I'm planning on working on the prototype during the California, New York and Albany sprints.
We're also interested in integrating with CiviContribute, but we're likely to leave that till a further phase.
I'd be really up for co-ordinating this work as much as possible. Maybe time to write up some requirements and specificiations on the wiki??
MERCI?
Also, just wondering about the CiviCRM MERCI integration and if you are still going down that road?
MERCi
No the MERCi integration is now not taking place despite some work already being done. The MERCi development has forked and this option is no longer viable.
Olly
What's the nature of the fork?
What is the nature of the fork? Will you release the work you have done so far? The MERCI stuff seems like a great basis for this, so I am really curious what is happening.
facility bookings
I have done something like this already. The approach I took was to build onto CiviEvent. I created a new participant role called "facility" as well as defining new contact sub-types called "meeting room", "projector", "ballroom", etc.

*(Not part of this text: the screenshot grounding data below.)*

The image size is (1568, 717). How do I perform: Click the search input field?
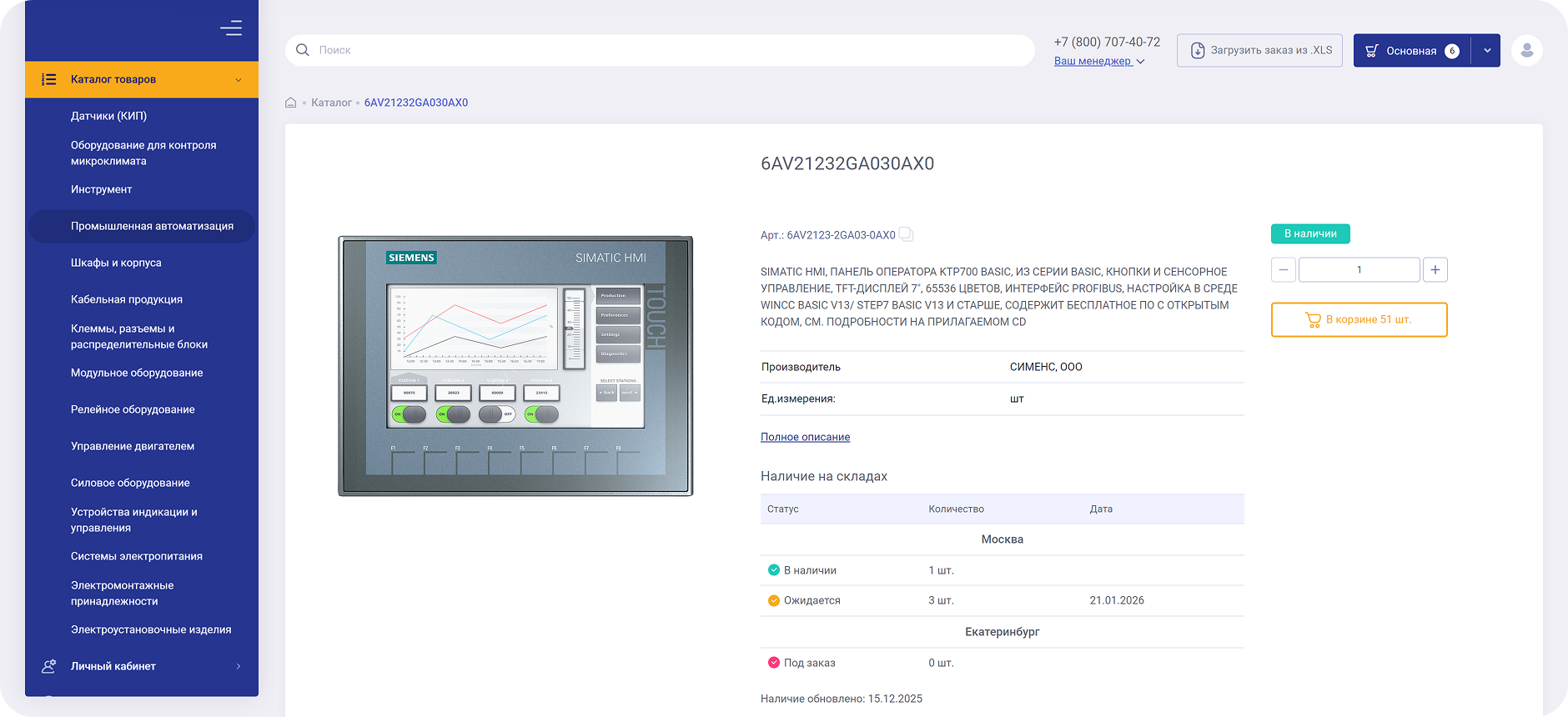point(667,51)
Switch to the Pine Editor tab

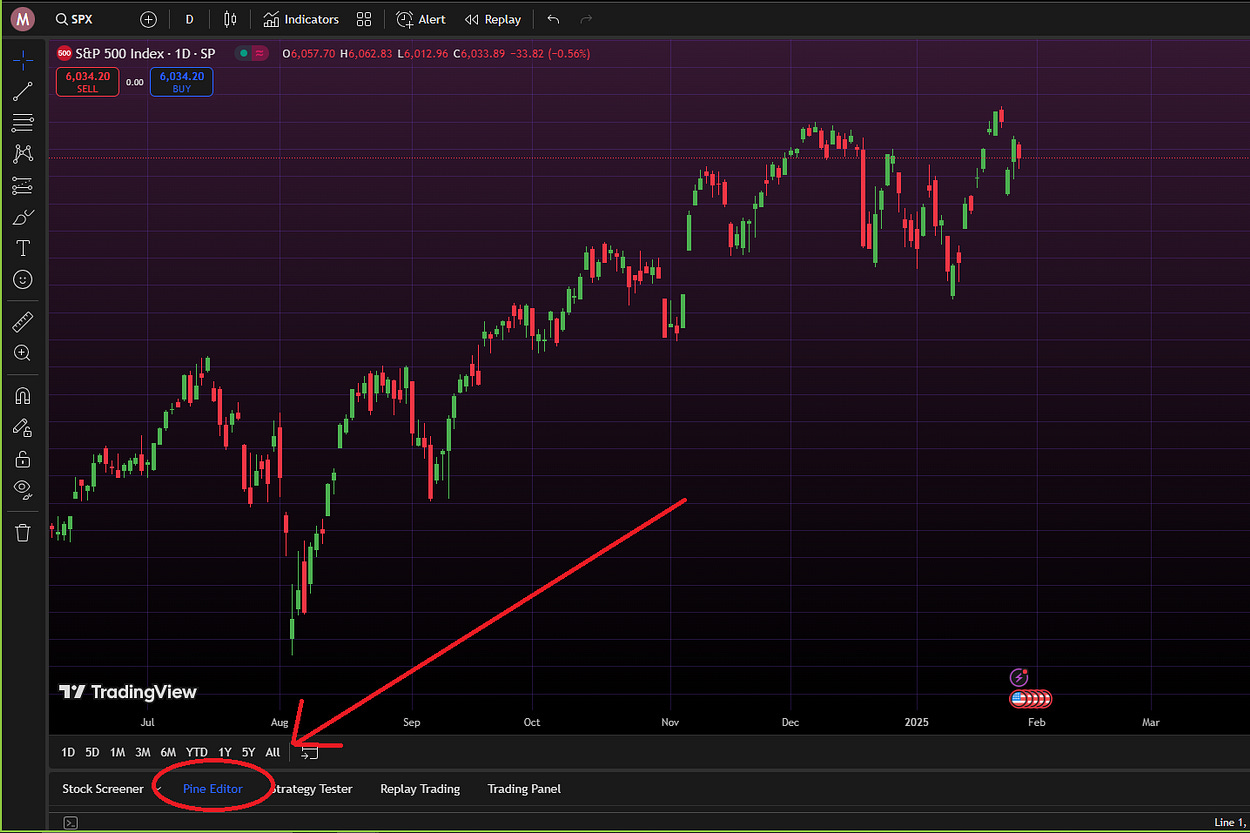(211, 789)
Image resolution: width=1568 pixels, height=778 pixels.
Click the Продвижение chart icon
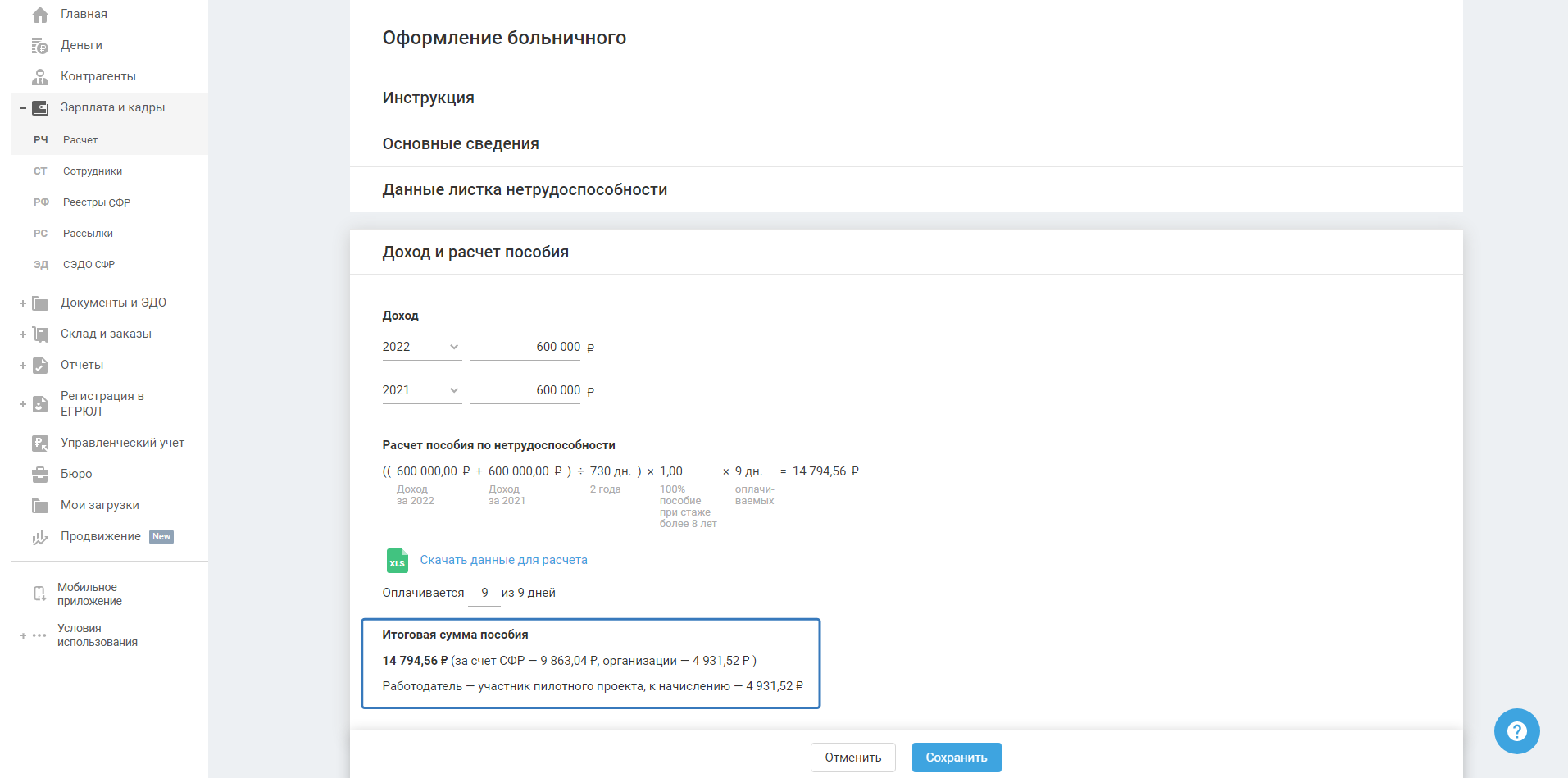pyautogui.click(x=40, y=537)
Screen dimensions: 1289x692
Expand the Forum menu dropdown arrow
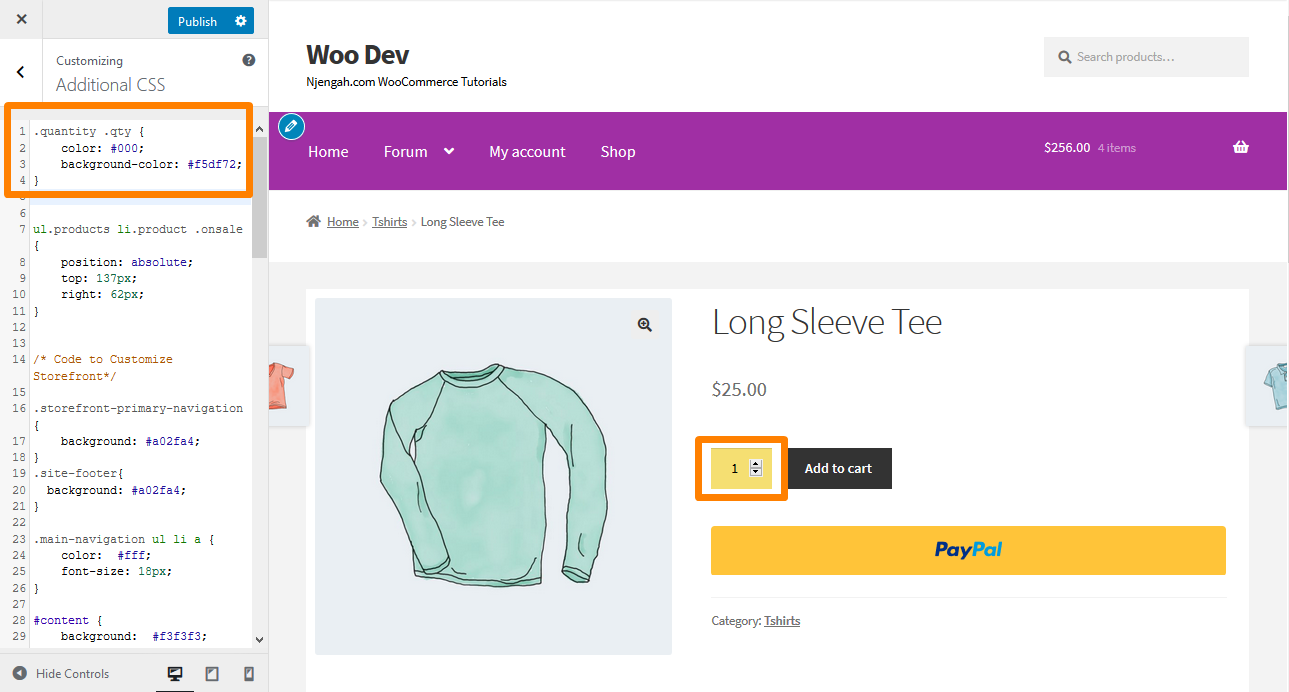449,151
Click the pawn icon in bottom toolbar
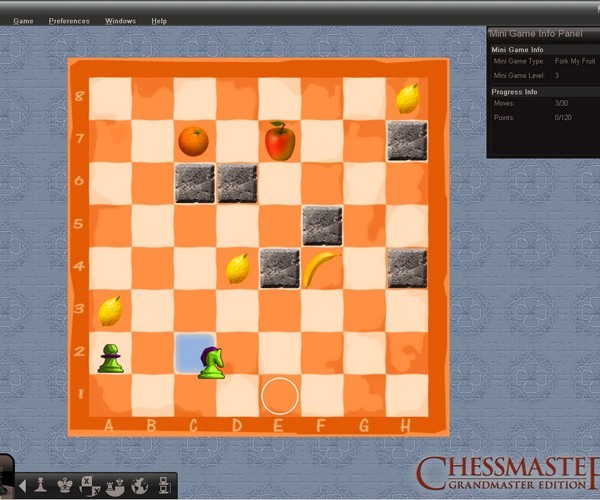The image size is (600, 500). [x=40, y=485]
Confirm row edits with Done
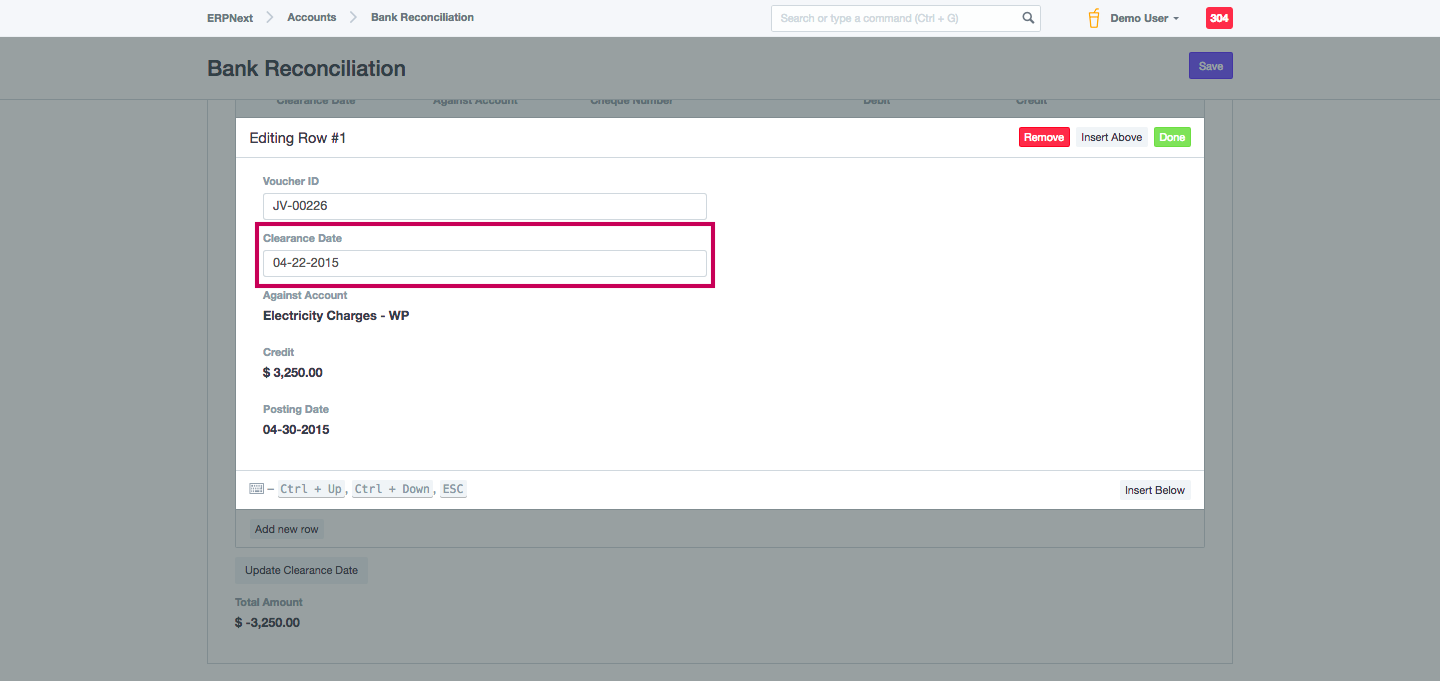This screenshot has height=681, width=1440. coord(1171,137)
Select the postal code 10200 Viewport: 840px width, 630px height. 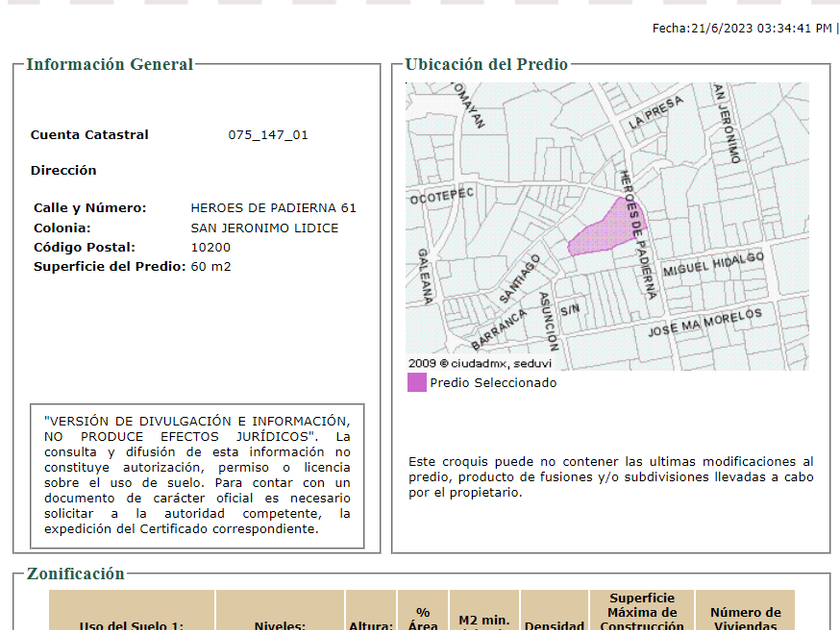point(210,247)
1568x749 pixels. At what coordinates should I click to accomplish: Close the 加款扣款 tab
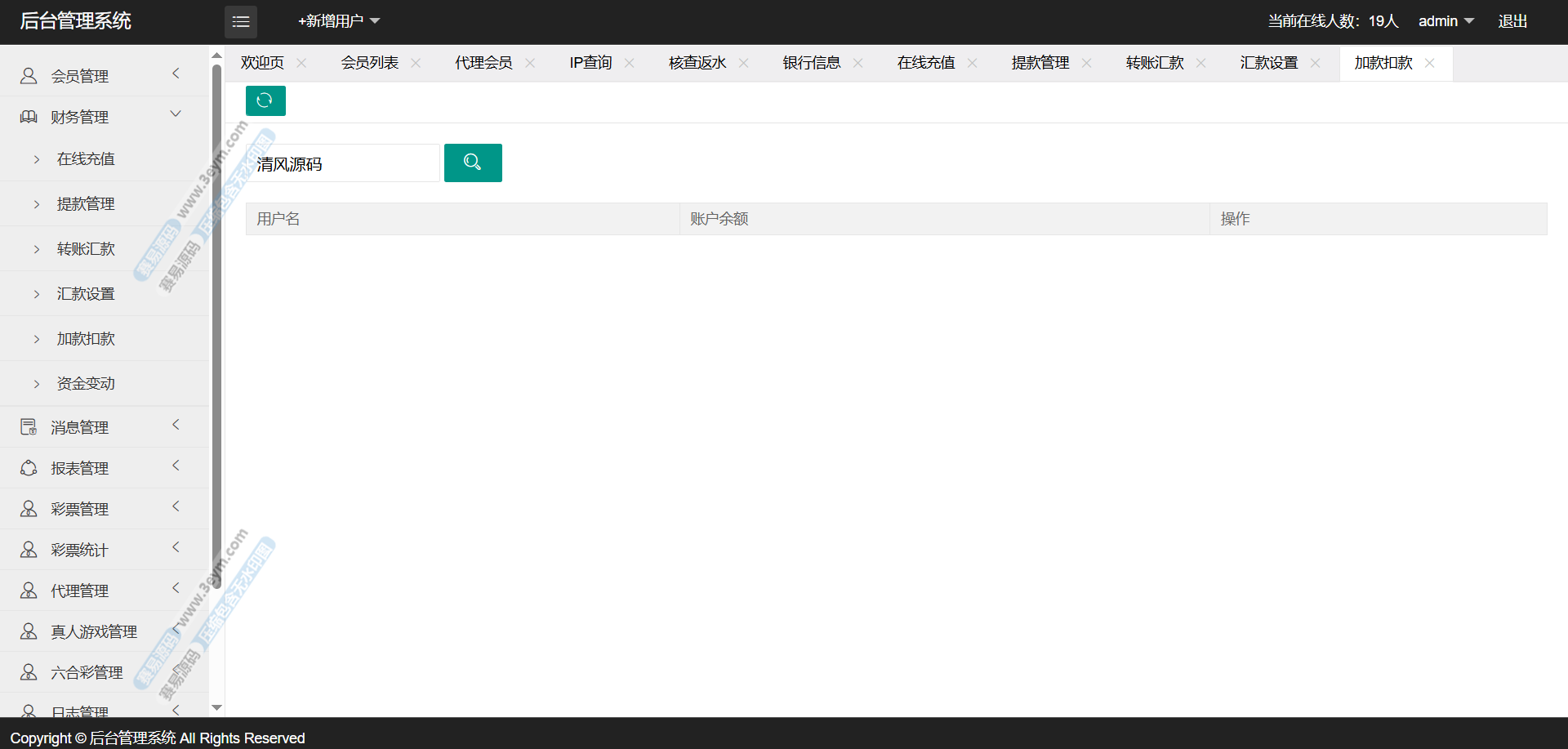[1429, 63]

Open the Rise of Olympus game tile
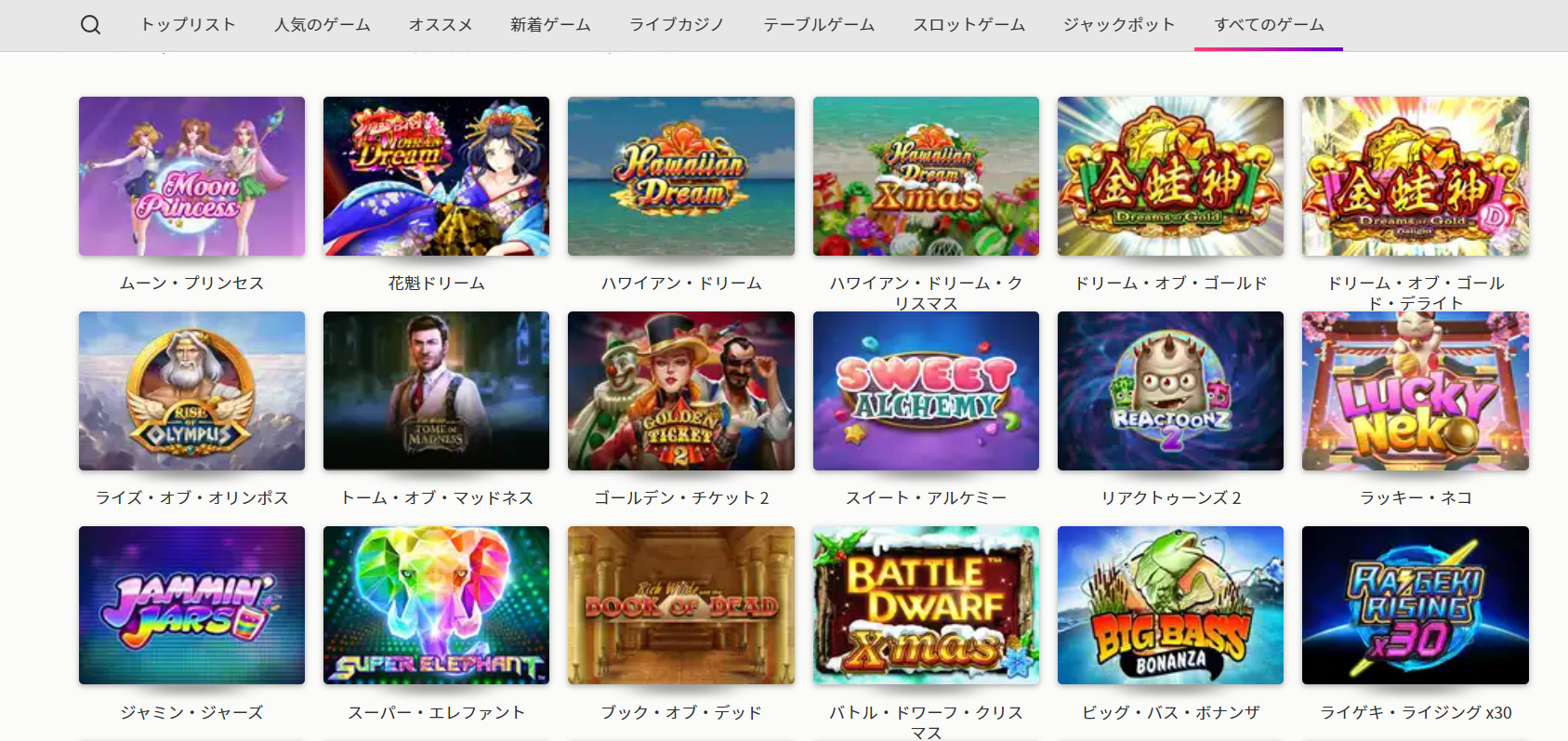191,390
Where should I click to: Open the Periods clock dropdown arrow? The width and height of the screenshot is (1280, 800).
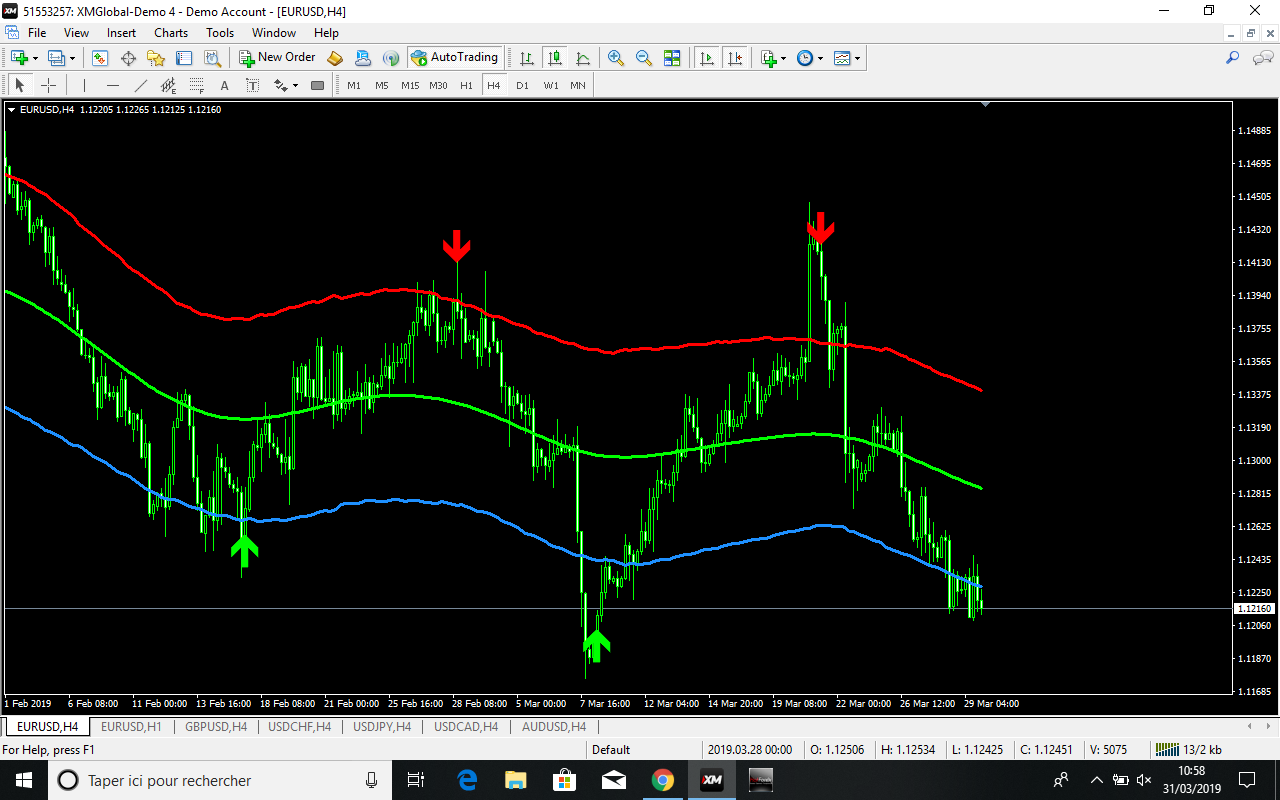820,58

Once those definitions were in place, I created a new contact for each facility, ie "meeting room ABC", "meeting room DEF", "Ballroom AAA", etc.
Then someone in the back office could "book a room" for an event by clicking "Event ... Register Event Participant" then selecting "meeting room ABC" as the participant, and giving it the participant role of "facility"
If someone needs to see all the bookings for room "Ballroom AAA" they can look at the event tab for the "Ballroom AAA" contact record, or they can run a participant report.
I had thought of using activities initially, but decided against it as more often than not the room/facility is needed for an event, and the facility manager/staff needs to know how many people are attending so they can set up the correct number of tables and chairs, etc.
Me too
I also need something like this, and would be willing to contribute time to developing the project. Yes let's do start discussing specs on the wiki.
This has come up for us but
This has come up for us but the 'resource' a person wanted to book was a teacher's time (for a one-on-one training) and there was also a requirement to be able to charge for the appointment
Different use-cases
Yes, our use-case is also very different from the one outlined above.
We book guest accommodations, and charge per-person, not per room, but the charge does vary depending on who that person is. We might also rent the whole building to a large group, and so need a parent->child relationship established between resources (in this case room->building).
I think if we put our heads together we can create something that's generalized enough to meet everyone's needs.
Not just rooms
Since a room isn't the only thing someone might want to book, I've tried to abstract the concept a bit and have outlined a rough spec on the wiki.
Hopefully others will chime in on the wiki and this ball can get rolling.
any working version available
any working version available for this. I'm planning to develop similar kind of module for hotel booking.